O ministro Dias Toffoli concordou com a cobrança em 2022 e disse que os Estados precisam respeitar o princípio da anterioridade nonagesimal. “Vários Estados sequer cobraram na noventena, então não haveria consequência do ponto de vista orçamentário”, afirmou ontem.
O ministro Nunes Marques seguiu o voto do relator, assim como o ministro Luiz Fux. O ministro Gilmar Mendes havia acompanhado o voto de Toffoli e manteve esse entendimento. O ministro Luís Roberto Barroso votou nesse mesmo sentido, formando a maioria de seis votos.
A divergência foi aberta pelo ministro Edson Fachin, que votou de forma totalmente favorável ao que defendiam as empresas. Ele considera que a cobrança do Difal apenas poderia ocorrer a partir deste ano.
Para Fachin, o STF julgou ser necessário lei complementar, não se tratando de mera repartição de produto de um tributo. “A lei complementar só tem aptidão para gerar efeitos a partir de 2023”, afirmou. O voto de Fachin foi acompanhado por quatro ministros: André Mendonça e Cármen Lúcia, além dos ministros aposentados Ricardo Lewandowski e Rosa Weber.

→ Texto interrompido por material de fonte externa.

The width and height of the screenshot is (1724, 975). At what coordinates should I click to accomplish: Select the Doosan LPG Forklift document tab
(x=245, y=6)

Umas das ações julgadas foi ajuizada pela Associação Brasileira da Industria de Máquinas e Equipamentos (Abimaq). O advogado da entidade, Saul Tourinho Leal, do escritório Ayres Britto, afirma que deve agora aguardar a publicação do acórdão, “mas que parecem haver pontos que desafiam embargos (recurso)”.
A decisão afeta o bolso das varejistas, segundo especialistas. No Estado de São Paulo, segundo nota da Fazenda paulista, o Difal é exigido desde abril de 2022 e “estimativas preliminares indicam uma arrecadação ainda não realizada, relativa ao Difal devido em 2022, da ordem de centenas de milhões de reais”.
Para Leonardo Roesler, advogado tributarista e sócio da RMS Advogados, a decisão ignora o impacto econômico que a cobrança retroativa pode impor ao setor empresarial, especialmente em um momento em que muitas empresas ainda se recuperam dos efeitos econômicos da pandemia.
“Acarreta um ônus financeiro significativo, com potencial para afetar a liquidez e a capacidade de investimento das empresas e pode levar ao aumento de preços para os consumidores finais”, diz o advogado.
André Menon, sócio do Machado Meyer Advogados, destaca que as empresas com liminar contra a cobrança terão agora que pagar o Difal do ICMS, sob pena de efetivamente serem autuadas. Porém, afirma que ainda é possível, a depender do texto do acórdão, a apresentação de embargos de declaração.
Ariane Guimarães, sócia do Mattos Filho Advogados, que assessora o Instituto para o Desenvolvimento do Varejo (IDV), amicus curiae na ação da Abimaq, diz que a recomendação é que as empresas aguardem o trânsito em julgado do Supremo (quando não couber mais recurso).
Para ela, houve uma confusão no julgamento porque a discussão girava em torno de um ponto muito claro, que era dizer que a cobrança só poderia ser retomada neste ano. De acordo com a advogada, apesar de a LC nº 190/2022 tratar da noventena, remete no artigo 3º a sua entrada em vigor ao disposto na alínea “c” do inciso III do caput do artigo 150 da Constituição Federal (anterioridade anual).
“A discussão no Supremo, porém, ficou turva porque ficaram em torno da surpresa ou não surpresa, o que acabou desviando o foco do que deveria ser realmente analisado”, diz.